Ab dem 12. Jahrhundert sei es üblich gewesen, dass Stadträte, Landesherren oder sogar kirchliche Organisationen Bordelle gründeten, steht zu lesen. Damit habe man Triebe und Geschlechtskrankheiten unter Kontrolle stellen wollen. Prostituierte waren an ihren „Schandfarben“ erkennbar, in Frankfurt an einem gelben Saum.

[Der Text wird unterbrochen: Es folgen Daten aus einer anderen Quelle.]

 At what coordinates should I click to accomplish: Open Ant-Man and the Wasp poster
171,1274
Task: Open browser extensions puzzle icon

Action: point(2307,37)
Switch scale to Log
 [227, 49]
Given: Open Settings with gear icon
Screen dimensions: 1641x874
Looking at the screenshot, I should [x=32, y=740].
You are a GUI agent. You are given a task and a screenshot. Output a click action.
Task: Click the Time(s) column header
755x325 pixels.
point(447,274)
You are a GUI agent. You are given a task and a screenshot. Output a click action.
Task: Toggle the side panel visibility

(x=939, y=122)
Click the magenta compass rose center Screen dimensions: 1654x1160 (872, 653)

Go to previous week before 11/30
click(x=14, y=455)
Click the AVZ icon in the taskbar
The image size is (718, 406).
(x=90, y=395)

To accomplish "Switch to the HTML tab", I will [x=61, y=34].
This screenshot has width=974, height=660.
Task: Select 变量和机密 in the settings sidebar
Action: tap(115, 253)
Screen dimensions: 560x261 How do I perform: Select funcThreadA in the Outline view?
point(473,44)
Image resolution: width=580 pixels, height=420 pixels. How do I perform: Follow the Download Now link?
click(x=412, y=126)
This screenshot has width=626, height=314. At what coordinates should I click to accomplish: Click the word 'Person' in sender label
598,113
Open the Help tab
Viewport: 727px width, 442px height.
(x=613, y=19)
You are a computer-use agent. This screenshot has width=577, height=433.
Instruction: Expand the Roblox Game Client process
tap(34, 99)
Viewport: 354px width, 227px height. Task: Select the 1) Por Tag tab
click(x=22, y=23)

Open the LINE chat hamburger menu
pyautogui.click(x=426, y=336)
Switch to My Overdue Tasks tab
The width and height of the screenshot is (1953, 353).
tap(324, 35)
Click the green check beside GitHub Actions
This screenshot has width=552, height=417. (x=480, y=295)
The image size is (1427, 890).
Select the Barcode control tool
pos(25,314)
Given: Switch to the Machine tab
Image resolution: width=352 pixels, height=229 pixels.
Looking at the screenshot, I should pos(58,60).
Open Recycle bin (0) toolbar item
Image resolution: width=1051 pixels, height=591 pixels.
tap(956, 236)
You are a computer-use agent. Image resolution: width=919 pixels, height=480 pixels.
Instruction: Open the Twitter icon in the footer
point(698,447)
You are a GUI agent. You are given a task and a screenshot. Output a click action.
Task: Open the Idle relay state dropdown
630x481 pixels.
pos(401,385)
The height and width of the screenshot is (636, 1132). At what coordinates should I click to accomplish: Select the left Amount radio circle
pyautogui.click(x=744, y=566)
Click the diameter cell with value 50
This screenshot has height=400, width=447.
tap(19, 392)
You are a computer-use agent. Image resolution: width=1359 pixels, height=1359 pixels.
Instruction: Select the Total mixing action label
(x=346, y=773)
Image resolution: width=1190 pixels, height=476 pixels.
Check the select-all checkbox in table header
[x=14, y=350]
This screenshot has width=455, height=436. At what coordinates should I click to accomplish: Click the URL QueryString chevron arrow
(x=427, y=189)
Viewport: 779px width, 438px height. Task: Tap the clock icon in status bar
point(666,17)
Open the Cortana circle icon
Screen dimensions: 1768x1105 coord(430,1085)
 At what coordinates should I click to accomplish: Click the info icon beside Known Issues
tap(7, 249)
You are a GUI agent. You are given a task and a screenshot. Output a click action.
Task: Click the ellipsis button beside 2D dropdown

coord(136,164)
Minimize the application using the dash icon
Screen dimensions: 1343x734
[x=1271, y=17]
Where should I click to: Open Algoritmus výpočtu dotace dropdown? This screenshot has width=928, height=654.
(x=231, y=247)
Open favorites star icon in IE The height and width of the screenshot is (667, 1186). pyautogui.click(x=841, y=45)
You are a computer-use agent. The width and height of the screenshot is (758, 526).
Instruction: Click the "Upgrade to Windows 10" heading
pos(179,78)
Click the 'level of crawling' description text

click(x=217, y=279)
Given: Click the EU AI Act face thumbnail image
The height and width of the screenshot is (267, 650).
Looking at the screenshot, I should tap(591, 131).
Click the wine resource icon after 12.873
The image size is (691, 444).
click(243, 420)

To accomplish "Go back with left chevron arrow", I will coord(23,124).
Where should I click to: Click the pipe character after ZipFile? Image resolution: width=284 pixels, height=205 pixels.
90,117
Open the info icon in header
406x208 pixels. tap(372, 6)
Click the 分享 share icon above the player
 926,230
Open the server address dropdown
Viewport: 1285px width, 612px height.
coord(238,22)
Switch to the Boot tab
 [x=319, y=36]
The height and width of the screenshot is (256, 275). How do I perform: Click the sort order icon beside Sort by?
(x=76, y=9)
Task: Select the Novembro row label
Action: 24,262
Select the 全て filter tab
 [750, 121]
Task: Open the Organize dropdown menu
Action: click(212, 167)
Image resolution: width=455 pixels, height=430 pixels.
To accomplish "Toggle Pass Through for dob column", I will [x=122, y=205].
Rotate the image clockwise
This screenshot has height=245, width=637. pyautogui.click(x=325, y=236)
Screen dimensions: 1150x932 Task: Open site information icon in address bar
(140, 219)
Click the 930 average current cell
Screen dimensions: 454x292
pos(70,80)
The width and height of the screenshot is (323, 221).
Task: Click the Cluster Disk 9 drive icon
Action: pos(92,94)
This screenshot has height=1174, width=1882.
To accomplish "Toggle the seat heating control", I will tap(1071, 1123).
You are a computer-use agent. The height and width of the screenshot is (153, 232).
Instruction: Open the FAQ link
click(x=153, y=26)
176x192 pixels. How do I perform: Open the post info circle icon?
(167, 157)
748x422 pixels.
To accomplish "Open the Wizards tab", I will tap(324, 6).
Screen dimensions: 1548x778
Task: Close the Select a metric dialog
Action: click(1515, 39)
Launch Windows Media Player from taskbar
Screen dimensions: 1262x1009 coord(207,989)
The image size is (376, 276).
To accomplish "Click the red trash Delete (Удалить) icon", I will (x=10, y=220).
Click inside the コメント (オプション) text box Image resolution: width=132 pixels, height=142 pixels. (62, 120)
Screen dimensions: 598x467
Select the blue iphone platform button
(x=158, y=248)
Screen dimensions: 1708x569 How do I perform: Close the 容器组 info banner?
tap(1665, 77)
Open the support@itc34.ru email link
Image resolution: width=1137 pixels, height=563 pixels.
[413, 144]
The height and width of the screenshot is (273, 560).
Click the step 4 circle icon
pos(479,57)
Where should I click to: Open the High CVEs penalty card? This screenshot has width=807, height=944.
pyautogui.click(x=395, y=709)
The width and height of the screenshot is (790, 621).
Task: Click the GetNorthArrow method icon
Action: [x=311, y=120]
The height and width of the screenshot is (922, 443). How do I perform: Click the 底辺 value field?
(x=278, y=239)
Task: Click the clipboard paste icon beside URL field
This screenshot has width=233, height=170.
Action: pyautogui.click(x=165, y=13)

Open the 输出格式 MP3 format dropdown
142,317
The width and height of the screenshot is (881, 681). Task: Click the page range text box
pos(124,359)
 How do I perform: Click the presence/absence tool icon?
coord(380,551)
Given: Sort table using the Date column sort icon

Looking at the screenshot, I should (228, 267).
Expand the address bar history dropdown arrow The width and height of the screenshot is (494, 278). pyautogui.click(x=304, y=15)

Im Mittelpunkt der Ausstellung steht jedoch der große Bereich handwerklicher Aktivitäten, den sich die Frauen erobern konnten – vor allem, nachdem die Pest in der Mitte des 14. Jahrhunderts den männlichen Arbeitsmarkt leer gefegt hatte. In den Vitrinen liegt eine Spindel mit einer Wollmütze. „Alle Berufe in der Textilverarbeitung wurden fast ausschließlich von Frauen ausgeübt“, sagt Kunzmann. Aber auch im Metall-, Holz- oder Bäckerhandwerk waren sie tätig. In Frankfurt, schildert Kunzmann, seien von 1320 bis 1500 etwa 200 Berufe auch für Frauen nachgewiesen. In den Städten wurden im 12. und 13. Jahrhundert Frauen aus der städtischen Mittelschicht oder der Oberschicht der Patrizier als Kauffrauen selbstständig. Auf dem Land bestritten Bäuerinnen den Kleinhandel als „Hökerinnen“, trugen Waren zu Märkten. Eine Besonderheit war das Bierbrauen, im Mittelalter eine Frauenaufgabe. Eine Vitrine präsentiert die zahlreichen Zutaten, darunter Zimt, Beifuß, Heidekraut, Eichenrinde und Mädesüß. Bier sei im Mittelalter das wichtigste Getränk gewesen, Brunnenwasser war oft verunreinigt, Wein zu teuer. Doch bei den Zutaten konnte manchmal etwas schiefgehen, eine Vergiftung zog Böses nach sich. Erst 1591 wurde die letzte „Brauhexe“ verbrannt.